[BEGIN Dataset records]

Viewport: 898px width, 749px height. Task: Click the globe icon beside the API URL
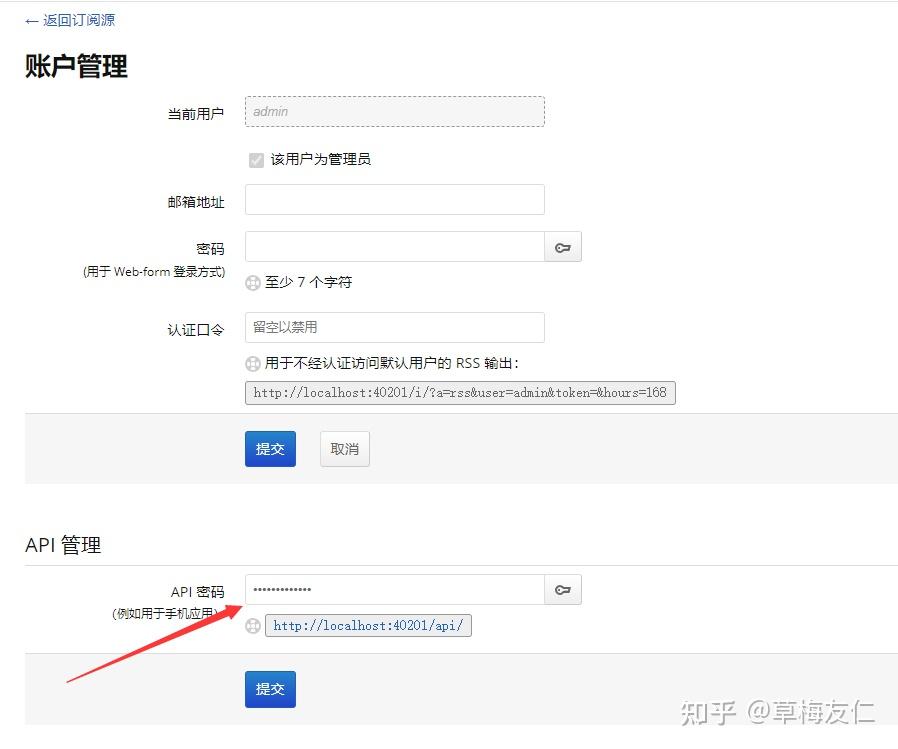point(252,625)
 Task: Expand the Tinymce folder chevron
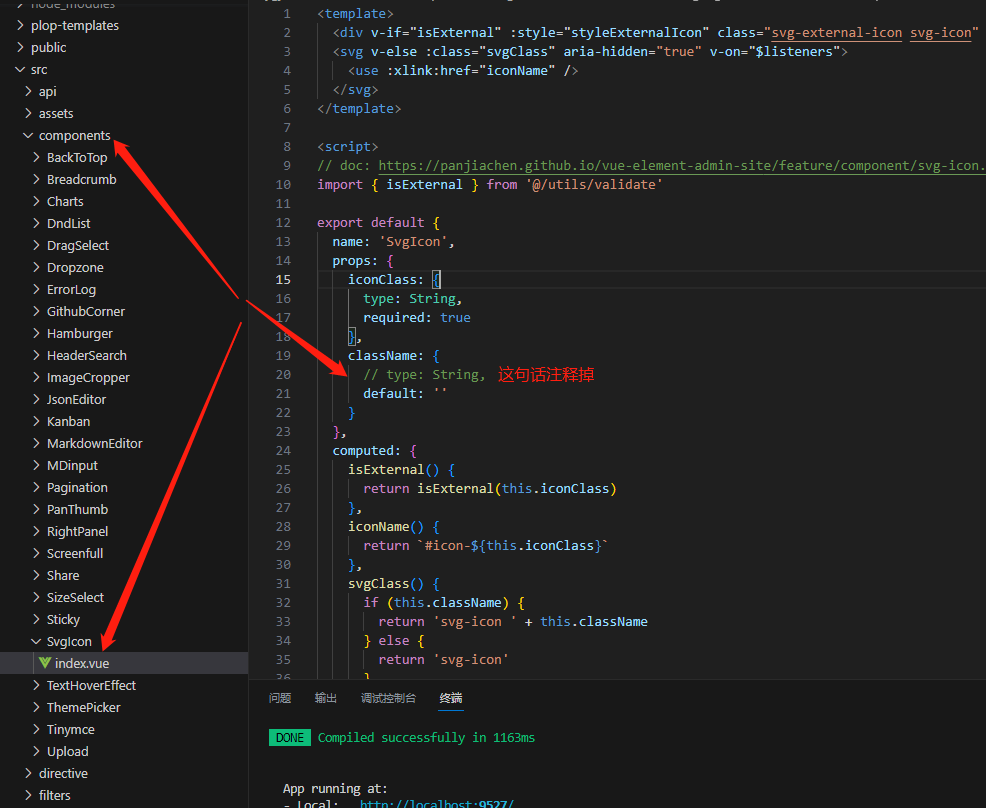tap(36, 729)
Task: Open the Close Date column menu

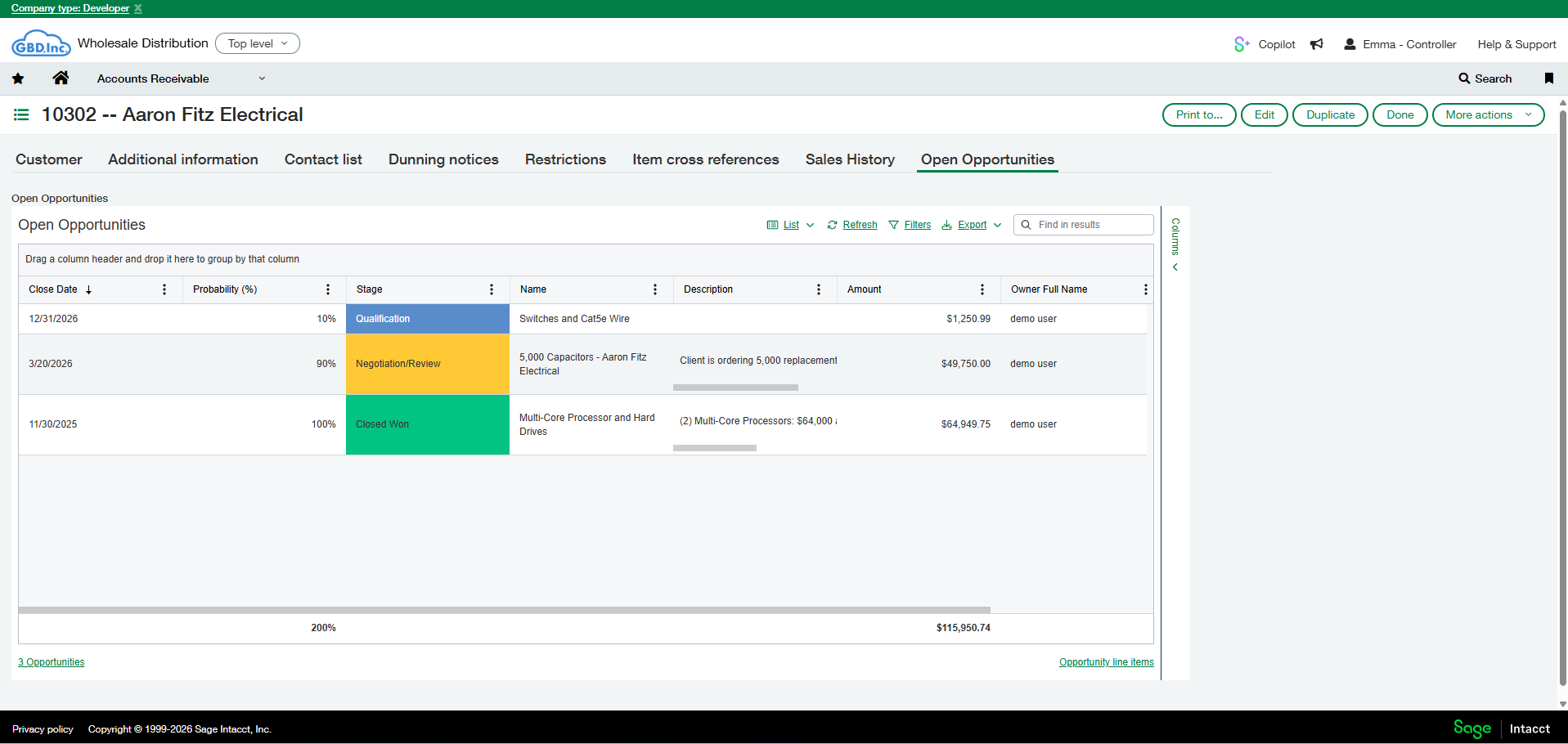Action: tap(164, 289)
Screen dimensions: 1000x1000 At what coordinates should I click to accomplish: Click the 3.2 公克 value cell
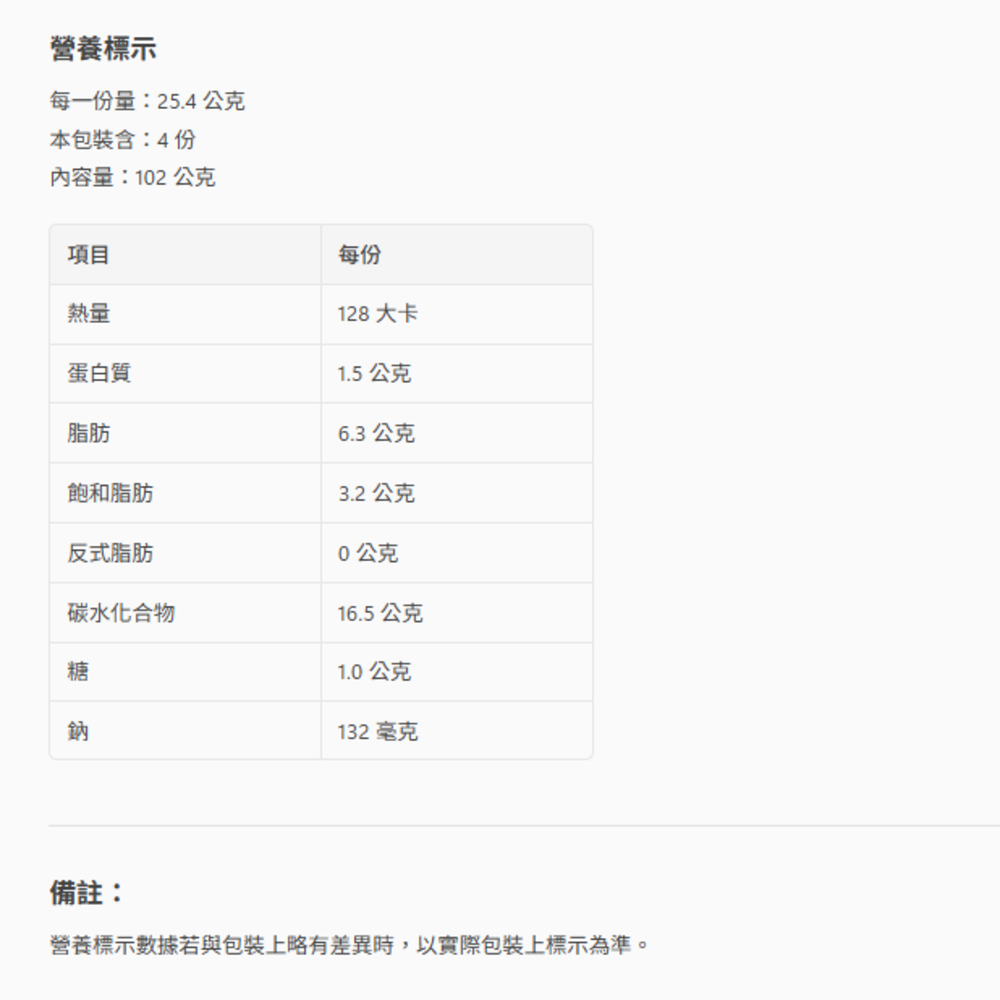point(375,493)
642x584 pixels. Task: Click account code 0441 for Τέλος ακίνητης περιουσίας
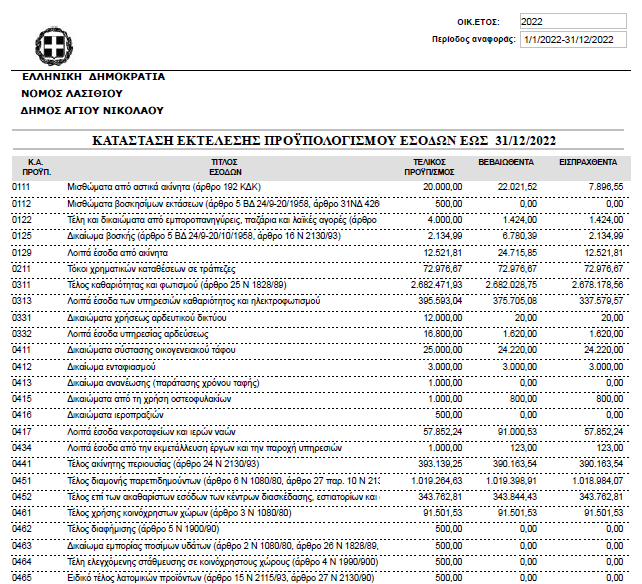coord(21,464)
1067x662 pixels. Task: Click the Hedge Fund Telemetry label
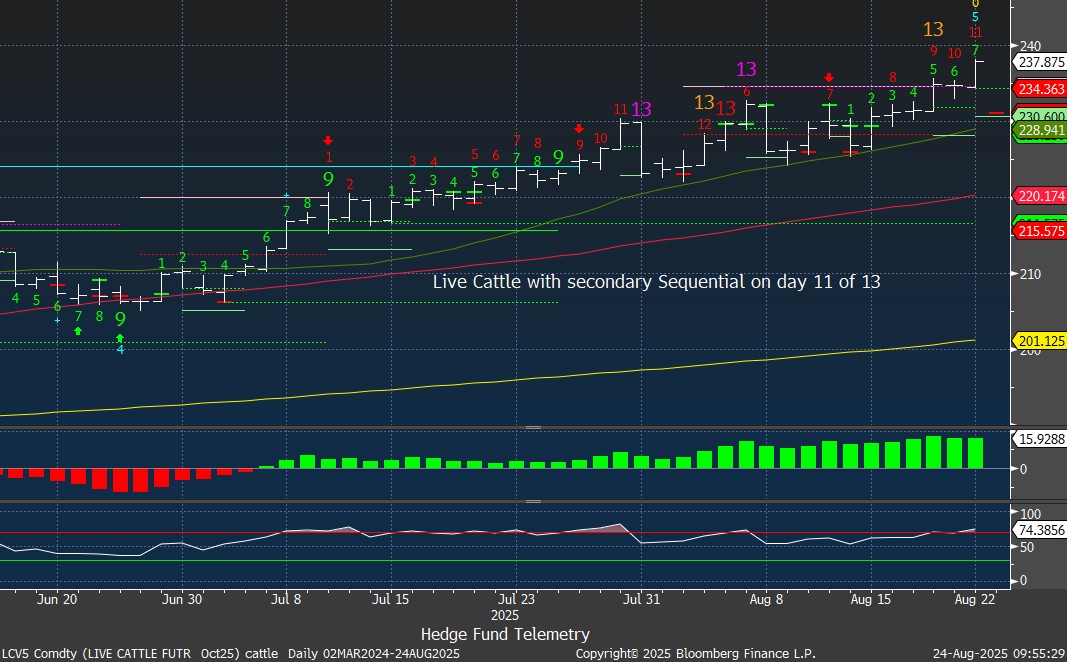[505, 634]
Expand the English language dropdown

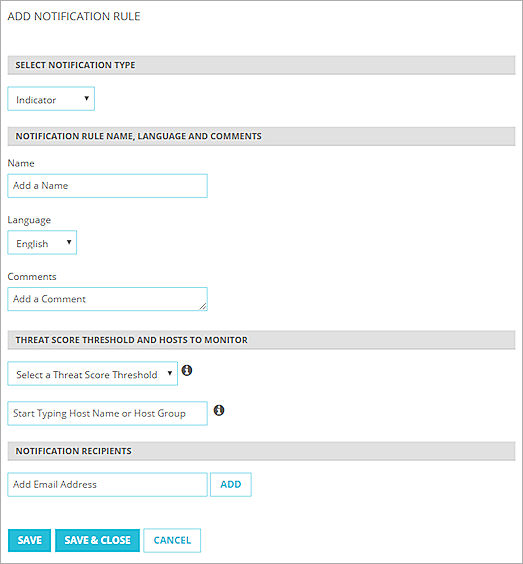pos(42,242)
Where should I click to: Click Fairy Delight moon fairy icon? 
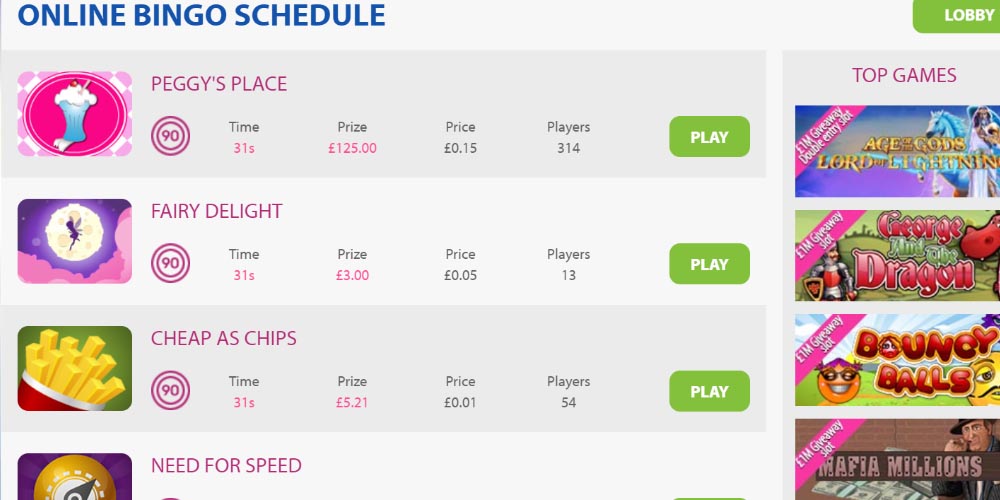75,241
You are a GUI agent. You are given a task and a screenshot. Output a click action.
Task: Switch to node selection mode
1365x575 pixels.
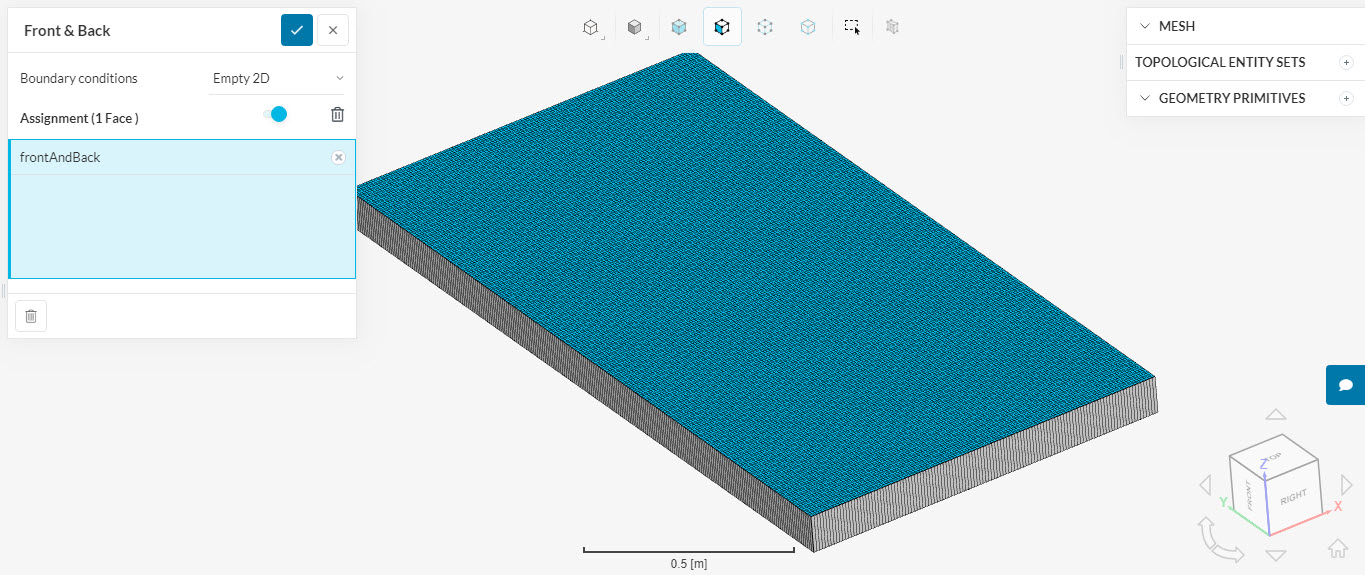(x=765, y=27)
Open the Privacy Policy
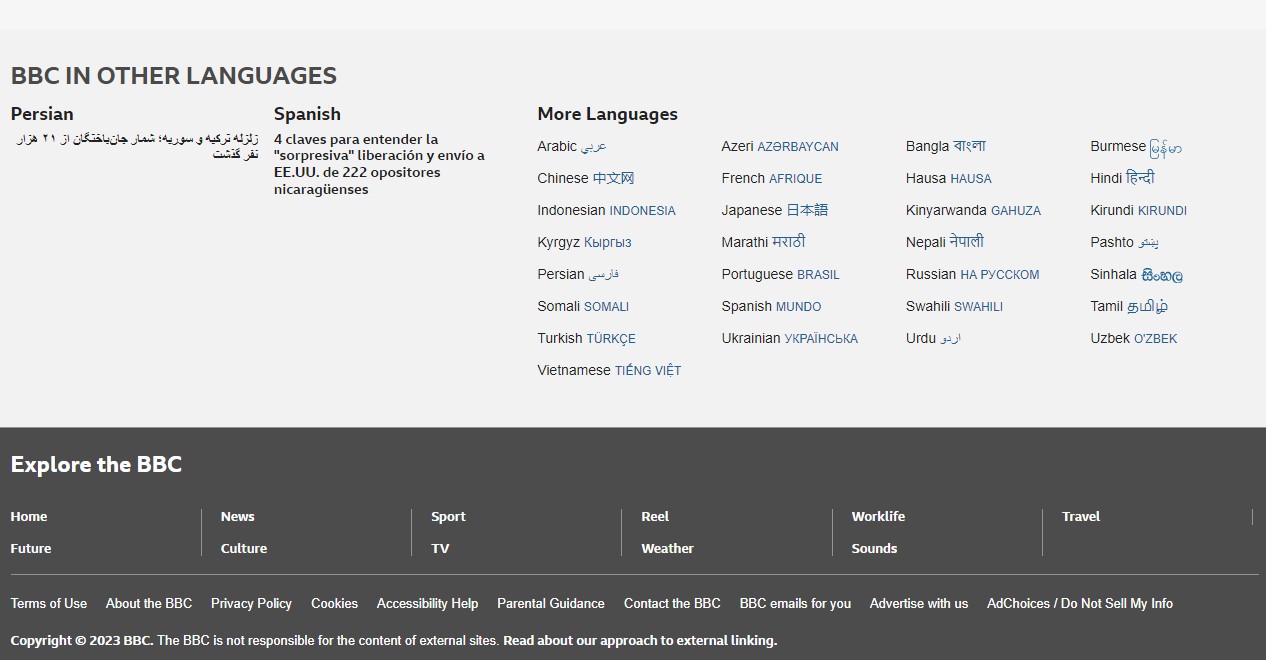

[END Dataset records]

§ **The exercise**
Copy all of the lines above word for word, leaving out the pictures.

§ **Output of the exercise**
Viewport: 898px width, 749px height. Task: Click the globe icon beside the API URL
point(252,625)
 Task: Expand the Tinymce folder chevron
tap(36, 729)
Task: Open the Close Date column menu

Action: tap(164, 289)
Screen dimensions: 1000x1000 At what coordinates should I click to accomplish: Click the 3.2 公克 value cell
point(375,493)
642x584 pixels. Task: Click account code 0441 for Τέλος ακίνητης περιουσίας
coord(21,464)
1067x662 pixels. Task: Click the Hedge Fund Telemetry label
[505, 634]
Expand the English language dropdown

pos(42,242)
Where should I click to: Click Fairy Delight moon fairy icon? 
75,241
You are a GUI agent. You are given a task and a screenshot. Output a click action.
Task: Switch to node selection mode
1365x575 pixels.
(x=765, y=27)
Open the Privacy Policy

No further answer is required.